--- TASK STATEMENT ---
Reproduce verbatim the data from the line containing "This screenshot has height=574, width=1080." to the line containing "tap(976, 186)", inclusive.

--- BEGIN ---

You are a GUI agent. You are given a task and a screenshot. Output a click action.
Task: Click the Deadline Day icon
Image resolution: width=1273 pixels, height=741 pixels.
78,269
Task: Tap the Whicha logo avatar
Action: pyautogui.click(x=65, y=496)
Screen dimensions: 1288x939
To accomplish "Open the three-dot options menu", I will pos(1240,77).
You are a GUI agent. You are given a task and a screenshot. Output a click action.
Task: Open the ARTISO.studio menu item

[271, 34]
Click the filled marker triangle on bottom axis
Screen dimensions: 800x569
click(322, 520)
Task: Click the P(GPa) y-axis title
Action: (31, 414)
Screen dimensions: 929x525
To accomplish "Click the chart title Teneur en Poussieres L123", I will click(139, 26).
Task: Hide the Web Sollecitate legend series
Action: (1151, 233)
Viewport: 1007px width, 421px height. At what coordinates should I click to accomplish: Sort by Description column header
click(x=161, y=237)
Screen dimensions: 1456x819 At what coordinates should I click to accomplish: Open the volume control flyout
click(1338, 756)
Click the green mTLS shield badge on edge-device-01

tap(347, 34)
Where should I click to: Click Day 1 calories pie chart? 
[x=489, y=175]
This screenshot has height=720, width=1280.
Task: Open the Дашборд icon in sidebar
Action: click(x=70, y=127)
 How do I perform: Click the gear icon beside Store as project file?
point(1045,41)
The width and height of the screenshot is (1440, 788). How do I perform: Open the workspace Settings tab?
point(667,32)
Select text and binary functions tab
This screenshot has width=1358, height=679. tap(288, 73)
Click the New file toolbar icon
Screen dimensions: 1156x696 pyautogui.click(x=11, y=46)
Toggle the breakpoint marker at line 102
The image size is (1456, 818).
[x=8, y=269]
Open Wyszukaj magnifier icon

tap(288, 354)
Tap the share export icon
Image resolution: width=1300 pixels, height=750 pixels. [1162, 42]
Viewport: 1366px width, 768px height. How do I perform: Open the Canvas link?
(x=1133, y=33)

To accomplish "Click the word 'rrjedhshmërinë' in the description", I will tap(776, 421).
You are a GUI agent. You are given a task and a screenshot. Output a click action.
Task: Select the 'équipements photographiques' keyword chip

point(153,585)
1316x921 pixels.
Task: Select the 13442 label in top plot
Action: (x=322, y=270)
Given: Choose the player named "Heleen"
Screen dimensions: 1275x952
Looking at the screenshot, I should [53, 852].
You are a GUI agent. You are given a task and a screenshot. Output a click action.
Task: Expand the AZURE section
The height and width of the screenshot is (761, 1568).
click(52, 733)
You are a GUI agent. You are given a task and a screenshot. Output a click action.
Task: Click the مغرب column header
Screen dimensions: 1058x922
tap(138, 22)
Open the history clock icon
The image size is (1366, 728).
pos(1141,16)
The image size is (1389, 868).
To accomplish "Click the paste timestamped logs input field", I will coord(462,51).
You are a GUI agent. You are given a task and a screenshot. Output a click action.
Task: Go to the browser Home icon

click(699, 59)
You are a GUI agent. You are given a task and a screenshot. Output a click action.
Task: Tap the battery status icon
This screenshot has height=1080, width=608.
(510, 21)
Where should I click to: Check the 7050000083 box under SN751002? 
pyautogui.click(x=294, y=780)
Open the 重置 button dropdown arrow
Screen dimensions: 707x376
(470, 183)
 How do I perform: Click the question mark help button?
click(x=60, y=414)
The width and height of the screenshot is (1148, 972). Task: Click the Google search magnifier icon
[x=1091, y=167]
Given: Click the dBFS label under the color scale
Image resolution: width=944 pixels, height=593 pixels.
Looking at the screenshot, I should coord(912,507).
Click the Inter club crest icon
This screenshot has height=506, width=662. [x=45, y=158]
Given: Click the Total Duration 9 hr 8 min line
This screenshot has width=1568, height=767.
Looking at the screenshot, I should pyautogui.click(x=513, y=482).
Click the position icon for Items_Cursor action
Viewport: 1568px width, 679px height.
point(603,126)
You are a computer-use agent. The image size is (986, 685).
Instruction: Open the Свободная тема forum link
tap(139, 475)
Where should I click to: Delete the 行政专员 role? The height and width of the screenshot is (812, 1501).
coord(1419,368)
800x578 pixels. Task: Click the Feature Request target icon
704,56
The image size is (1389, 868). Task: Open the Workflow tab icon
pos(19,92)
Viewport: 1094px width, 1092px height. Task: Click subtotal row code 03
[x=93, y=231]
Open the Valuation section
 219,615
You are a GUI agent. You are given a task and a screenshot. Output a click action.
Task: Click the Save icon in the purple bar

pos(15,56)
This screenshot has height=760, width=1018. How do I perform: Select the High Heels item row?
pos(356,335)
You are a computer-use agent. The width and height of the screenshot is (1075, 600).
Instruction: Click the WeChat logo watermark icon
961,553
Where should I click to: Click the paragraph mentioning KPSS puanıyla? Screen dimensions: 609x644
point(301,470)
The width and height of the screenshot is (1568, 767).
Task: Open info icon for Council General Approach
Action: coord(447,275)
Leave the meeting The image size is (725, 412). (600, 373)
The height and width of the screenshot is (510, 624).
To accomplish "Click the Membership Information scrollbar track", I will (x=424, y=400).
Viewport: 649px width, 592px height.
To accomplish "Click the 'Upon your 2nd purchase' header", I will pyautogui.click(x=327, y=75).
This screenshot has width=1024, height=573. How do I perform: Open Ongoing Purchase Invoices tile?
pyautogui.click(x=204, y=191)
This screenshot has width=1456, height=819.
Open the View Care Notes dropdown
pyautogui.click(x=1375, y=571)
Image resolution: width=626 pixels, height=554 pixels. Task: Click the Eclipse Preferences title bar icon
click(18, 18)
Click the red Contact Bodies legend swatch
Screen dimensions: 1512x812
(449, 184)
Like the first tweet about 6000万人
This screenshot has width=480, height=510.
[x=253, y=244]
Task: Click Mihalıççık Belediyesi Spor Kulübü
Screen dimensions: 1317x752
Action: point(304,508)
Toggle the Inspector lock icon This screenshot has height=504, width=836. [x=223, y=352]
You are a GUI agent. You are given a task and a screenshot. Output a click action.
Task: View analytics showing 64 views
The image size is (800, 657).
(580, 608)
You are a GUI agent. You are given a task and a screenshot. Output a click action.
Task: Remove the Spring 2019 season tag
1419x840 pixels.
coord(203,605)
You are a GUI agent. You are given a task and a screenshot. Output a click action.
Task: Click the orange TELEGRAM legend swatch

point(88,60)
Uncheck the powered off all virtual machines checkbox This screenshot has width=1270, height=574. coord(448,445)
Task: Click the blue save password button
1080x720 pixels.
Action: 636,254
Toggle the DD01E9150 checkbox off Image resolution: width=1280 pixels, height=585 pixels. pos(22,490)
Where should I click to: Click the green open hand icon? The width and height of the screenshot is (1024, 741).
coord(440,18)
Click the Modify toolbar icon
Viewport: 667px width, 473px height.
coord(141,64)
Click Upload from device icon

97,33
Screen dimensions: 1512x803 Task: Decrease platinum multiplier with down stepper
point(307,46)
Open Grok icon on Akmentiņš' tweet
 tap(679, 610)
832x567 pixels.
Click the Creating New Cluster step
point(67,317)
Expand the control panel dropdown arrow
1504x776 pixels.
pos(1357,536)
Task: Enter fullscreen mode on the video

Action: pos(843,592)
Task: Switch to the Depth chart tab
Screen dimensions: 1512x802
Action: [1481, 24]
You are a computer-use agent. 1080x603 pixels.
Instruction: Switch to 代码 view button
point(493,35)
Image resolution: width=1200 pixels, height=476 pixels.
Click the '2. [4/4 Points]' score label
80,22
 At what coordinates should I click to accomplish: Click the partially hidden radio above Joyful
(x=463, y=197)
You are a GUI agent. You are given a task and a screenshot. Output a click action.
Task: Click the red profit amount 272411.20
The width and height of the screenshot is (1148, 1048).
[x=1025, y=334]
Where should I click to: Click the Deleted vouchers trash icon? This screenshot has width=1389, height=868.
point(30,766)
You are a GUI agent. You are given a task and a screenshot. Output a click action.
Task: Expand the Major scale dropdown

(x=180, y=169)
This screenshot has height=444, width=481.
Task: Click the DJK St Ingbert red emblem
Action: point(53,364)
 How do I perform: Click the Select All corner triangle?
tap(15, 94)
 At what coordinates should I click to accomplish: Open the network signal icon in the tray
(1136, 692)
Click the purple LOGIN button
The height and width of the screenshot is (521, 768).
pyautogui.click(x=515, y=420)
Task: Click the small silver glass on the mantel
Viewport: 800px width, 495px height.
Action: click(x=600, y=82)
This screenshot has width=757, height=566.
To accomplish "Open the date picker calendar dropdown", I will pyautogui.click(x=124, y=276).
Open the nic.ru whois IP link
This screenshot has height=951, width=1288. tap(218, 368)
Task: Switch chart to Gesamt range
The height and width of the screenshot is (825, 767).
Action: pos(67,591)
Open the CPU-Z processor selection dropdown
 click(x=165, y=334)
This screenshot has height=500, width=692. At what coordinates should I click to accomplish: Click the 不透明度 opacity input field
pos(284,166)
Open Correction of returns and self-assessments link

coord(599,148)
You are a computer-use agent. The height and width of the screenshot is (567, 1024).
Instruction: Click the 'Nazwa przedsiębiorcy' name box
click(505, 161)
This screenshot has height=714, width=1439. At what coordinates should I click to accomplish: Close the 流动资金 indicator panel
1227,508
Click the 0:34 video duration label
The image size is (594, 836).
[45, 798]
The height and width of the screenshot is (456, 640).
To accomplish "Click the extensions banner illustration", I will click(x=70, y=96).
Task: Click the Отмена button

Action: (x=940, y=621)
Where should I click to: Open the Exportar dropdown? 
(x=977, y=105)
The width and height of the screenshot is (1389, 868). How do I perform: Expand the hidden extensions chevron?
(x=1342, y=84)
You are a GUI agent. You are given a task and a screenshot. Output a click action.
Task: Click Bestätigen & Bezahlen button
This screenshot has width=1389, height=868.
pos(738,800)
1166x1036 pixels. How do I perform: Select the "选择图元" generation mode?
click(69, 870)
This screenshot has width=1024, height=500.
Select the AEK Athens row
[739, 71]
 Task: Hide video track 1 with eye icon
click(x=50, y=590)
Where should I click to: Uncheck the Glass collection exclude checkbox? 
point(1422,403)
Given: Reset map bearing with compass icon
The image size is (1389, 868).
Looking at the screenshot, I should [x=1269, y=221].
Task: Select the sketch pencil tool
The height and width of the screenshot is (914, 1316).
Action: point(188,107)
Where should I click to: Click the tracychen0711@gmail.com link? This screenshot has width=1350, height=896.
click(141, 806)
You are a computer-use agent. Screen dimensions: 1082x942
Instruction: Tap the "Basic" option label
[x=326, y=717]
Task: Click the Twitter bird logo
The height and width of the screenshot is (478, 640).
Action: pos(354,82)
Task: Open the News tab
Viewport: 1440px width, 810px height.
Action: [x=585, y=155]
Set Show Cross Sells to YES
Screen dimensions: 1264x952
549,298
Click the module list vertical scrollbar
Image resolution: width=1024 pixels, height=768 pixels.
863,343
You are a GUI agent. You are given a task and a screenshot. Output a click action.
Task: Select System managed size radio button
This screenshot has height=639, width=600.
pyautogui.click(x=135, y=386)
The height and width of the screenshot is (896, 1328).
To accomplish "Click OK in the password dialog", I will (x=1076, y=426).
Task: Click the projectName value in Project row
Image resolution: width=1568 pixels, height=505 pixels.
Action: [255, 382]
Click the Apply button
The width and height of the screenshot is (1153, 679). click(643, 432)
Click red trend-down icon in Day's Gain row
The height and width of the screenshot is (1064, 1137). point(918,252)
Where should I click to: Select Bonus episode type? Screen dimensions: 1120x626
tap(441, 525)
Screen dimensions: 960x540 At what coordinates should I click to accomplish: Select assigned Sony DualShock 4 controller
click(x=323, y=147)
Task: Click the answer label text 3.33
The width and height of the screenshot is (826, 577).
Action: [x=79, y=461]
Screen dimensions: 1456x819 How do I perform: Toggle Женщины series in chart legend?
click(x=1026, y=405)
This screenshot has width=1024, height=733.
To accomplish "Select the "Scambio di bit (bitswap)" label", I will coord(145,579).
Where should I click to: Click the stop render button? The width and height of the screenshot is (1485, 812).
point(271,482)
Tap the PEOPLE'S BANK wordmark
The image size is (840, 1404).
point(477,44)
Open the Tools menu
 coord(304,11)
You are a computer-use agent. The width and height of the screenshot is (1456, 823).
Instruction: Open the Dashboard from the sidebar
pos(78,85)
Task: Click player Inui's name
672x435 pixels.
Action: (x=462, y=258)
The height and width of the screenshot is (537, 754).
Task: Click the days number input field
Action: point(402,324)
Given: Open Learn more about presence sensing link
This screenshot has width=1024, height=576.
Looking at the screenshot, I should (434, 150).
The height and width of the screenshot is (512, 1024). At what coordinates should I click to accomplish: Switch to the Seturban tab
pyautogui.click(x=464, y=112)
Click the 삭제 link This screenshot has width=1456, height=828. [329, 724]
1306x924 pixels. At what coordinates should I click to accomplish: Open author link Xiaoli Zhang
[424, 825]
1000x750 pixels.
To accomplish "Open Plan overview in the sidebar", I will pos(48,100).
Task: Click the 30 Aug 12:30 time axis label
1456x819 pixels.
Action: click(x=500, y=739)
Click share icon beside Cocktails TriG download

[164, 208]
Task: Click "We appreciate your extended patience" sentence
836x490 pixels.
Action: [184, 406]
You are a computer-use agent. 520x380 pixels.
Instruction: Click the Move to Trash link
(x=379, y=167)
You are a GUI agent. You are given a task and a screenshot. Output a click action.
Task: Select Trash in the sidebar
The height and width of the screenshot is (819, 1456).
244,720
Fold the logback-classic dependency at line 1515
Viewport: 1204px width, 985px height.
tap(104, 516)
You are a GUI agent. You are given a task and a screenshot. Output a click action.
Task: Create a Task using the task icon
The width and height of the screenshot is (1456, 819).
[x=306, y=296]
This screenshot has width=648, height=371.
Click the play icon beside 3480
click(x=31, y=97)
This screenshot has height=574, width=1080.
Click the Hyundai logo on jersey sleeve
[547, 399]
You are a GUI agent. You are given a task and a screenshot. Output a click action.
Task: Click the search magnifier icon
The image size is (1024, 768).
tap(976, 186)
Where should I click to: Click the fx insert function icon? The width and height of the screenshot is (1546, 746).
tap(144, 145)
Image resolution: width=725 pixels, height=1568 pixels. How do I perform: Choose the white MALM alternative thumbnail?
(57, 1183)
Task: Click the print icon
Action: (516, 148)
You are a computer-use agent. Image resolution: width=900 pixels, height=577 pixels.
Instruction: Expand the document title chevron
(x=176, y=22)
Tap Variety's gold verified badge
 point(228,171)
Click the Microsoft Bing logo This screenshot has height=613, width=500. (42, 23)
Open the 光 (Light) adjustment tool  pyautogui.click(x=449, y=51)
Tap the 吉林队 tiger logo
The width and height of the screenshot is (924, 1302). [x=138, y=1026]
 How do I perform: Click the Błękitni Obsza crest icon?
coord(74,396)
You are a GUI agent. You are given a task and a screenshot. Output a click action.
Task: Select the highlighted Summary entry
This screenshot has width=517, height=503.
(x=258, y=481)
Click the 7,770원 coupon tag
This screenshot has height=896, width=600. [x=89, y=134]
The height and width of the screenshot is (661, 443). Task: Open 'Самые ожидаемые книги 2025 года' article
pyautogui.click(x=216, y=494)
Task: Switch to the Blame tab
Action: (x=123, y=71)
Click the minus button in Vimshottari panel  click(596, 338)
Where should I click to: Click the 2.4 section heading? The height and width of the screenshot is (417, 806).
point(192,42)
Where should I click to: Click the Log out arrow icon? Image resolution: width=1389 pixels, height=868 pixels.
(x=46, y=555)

--- END ---

--- EXERCISE ANSWER ---
This screenshot has height=574, width=1080.
Click the Hyundai logo on jersey sleeve
[547, 399]
You are a GUI agent. You are given a task and a screenshot. Output a click action.
Task: Click the search magnifier icon
The image size is (1024, 768).
tap(976, 186)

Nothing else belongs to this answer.